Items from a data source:
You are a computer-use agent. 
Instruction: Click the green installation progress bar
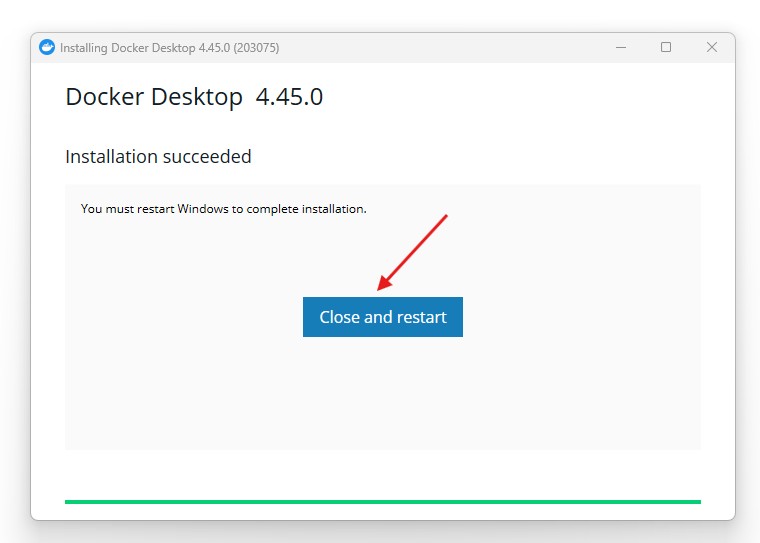pos(382,501)

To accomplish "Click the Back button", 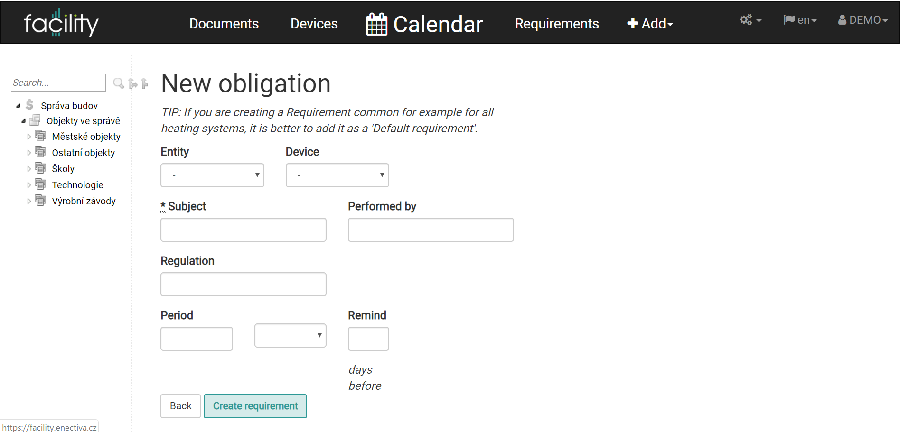I will point(180,406).
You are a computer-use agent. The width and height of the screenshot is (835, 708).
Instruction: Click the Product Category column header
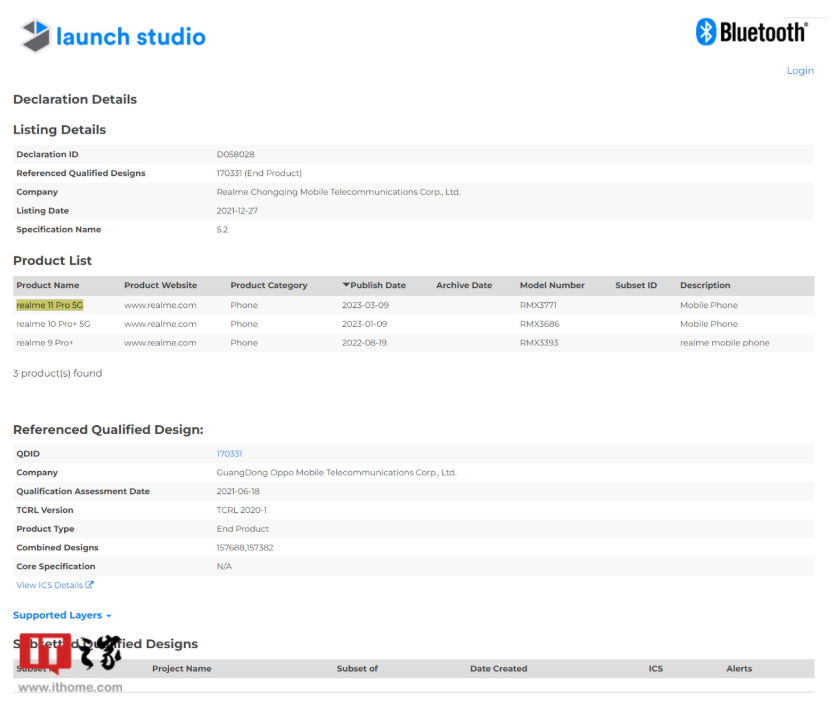[268, 286]
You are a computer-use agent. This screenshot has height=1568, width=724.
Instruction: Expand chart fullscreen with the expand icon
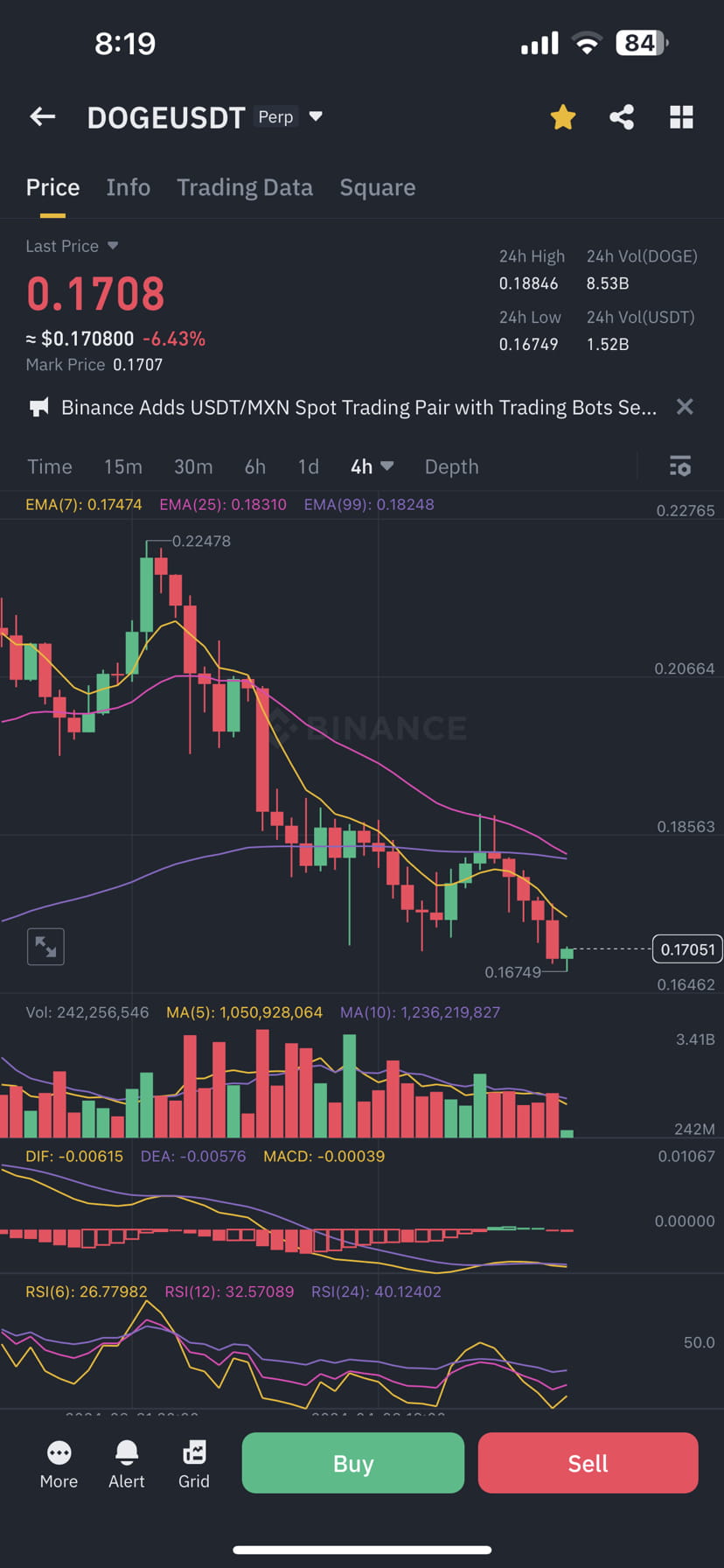[x=45, y=946]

Work to complete: Repeat only the lines from the one with "You are a computer-use agent. This" through the end of the data, both included and exactly as written. Pictures stay out of the copy.

Solution to the problem:
You are a computer-use agent. This screenshot has height=1568, width=724.
Instruction: Expand chart fullscreen with the expand icon
[x=45, y=946]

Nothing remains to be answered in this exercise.